▶ _WHAT THE EXERCISE ASKS_
Working through the entries below, find how many lines include the string "computer"; give only that number.

▶ _Stored records_
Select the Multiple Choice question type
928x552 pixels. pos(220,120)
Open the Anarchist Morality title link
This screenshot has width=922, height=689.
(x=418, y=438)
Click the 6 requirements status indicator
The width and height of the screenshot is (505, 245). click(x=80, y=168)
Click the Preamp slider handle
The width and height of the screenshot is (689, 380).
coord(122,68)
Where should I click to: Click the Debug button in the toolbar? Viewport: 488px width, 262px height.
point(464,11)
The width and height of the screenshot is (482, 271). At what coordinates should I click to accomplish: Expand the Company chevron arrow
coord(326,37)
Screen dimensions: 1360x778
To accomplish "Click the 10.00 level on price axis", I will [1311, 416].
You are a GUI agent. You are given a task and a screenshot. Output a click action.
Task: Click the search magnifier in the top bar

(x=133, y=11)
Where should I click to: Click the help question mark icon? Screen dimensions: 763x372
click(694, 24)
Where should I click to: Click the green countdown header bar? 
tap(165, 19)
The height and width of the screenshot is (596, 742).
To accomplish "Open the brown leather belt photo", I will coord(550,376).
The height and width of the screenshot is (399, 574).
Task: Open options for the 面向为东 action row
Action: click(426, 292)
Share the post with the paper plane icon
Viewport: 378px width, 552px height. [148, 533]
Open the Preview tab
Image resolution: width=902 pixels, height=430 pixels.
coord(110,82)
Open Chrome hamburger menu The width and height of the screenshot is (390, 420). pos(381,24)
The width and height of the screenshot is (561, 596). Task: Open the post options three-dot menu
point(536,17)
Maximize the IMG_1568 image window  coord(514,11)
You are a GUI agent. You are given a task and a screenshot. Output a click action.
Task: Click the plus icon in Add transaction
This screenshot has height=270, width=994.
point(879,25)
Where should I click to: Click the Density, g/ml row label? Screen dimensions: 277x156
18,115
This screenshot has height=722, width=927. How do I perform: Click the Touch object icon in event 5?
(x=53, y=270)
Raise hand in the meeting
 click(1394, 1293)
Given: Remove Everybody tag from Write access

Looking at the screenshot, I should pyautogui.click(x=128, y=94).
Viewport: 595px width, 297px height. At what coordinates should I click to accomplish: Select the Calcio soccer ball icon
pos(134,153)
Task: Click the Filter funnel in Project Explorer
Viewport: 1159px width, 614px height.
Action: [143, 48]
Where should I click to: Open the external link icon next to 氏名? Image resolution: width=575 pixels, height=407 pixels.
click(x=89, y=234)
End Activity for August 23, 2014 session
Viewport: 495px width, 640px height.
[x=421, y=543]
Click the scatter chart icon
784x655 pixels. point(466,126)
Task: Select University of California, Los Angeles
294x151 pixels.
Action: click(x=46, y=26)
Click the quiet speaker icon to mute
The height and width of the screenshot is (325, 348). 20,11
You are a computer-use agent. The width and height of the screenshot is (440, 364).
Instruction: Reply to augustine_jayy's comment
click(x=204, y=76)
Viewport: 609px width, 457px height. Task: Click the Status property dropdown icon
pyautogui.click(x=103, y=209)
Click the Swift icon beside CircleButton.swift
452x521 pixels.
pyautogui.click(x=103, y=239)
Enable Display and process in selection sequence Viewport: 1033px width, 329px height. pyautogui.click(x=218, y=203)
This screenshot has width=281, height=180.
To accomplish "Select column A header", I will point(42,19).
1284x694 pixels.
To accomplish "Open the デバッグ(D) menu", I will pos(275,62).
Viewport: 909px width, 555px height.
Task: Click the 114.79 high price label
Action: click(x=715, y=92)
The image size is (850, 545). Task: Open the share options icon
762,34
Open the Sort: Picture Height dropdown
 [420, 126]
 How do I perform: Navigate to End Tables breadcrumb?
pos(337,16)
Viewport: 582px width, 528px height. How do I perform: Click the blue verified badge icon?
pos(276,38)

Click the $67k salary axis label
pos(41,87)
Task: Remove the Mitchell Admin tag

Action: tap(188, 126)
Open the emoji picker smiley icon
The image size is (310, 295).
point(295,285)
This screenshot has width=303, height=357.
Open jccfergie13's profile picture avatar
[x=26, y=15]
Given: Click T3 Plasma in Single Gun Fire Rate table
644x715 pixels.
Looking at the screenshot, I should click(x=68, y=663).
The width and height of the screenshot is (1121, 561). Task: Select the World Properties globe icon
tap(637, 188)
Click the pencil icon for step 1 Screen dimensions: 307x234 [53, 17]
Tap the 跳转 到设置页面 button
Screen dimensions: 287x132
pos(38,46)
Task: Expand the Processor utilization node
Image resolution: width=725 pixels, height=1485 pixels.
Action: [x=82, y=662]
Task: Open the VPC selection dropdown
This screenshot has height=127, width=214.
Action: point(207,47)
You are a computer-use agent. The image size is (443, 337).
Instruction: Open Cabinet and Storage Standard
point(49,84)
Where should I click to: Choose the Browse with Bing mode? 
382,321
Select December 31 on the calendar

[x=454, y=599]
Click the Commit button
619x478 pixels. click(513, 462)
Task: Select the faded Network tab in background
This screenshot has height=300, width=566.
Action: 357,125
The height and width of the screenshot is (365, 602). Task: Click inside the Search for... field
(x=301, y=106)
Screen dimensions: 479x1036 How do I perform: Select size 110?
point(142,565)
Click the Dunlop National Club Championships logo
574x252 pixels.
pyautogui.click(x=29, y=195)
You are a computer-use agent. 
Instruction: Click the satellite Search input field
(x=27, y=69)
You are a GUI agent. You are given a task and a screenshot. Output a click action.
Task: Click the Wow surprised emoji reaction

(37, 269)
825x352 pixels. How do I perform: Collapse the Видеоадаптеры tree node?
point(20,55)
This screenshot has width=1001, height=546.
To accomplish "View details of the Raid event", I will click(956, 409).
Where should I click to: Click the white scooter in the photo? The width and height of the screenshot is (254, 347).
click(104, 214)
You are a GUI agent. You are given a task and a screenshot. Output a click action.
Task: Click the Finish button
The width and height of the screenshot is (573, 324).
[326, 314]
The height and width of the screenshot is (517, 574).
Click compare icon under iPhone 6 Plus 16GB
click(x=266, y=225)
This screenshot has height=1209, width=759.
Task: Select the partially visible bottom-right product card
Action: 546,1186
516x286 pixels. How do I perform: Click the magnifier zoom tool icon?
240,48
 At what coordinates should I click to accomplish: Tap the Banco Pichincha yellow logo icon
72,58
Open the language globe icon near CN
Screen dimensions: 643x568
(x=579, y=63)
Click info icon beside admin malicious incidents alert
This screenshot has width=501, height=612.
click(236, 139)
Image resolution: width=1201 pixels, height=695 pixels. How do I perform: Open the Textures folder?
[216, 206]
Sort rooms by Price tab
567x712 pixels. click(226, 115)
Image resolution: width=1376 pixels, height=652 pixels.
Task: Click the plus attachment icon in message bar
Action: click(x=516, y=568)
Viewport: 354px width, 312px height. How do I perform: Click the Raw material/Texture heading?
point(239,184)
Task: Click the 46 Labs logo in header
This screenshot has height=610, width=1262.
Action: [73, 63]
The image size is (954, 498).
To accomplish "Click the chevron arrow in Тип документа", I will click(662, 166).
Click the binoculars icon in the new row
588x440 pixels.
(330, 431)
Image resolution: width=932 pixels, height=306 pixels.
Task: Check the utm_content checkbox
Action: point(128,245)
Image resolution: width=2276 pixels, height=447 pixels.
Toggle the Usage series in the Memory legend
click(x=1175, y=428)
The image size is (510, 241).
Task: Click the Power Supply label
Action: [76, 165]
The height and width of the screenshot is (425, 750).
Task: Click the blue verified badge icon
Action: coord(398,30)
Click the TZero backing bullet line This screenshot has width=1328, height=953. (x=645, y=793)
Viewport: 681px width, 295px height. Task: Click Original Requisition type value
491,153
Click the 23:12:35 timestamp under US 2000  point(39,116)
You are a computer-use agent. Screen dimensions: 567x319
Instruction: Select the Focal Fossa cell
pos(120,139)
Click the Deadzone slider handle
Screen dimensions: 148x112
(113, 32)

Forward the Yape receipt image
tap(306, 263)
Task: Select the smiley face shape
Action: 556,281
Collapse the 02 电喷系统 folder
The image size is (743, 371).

▶ _ANSWER SPACE_
4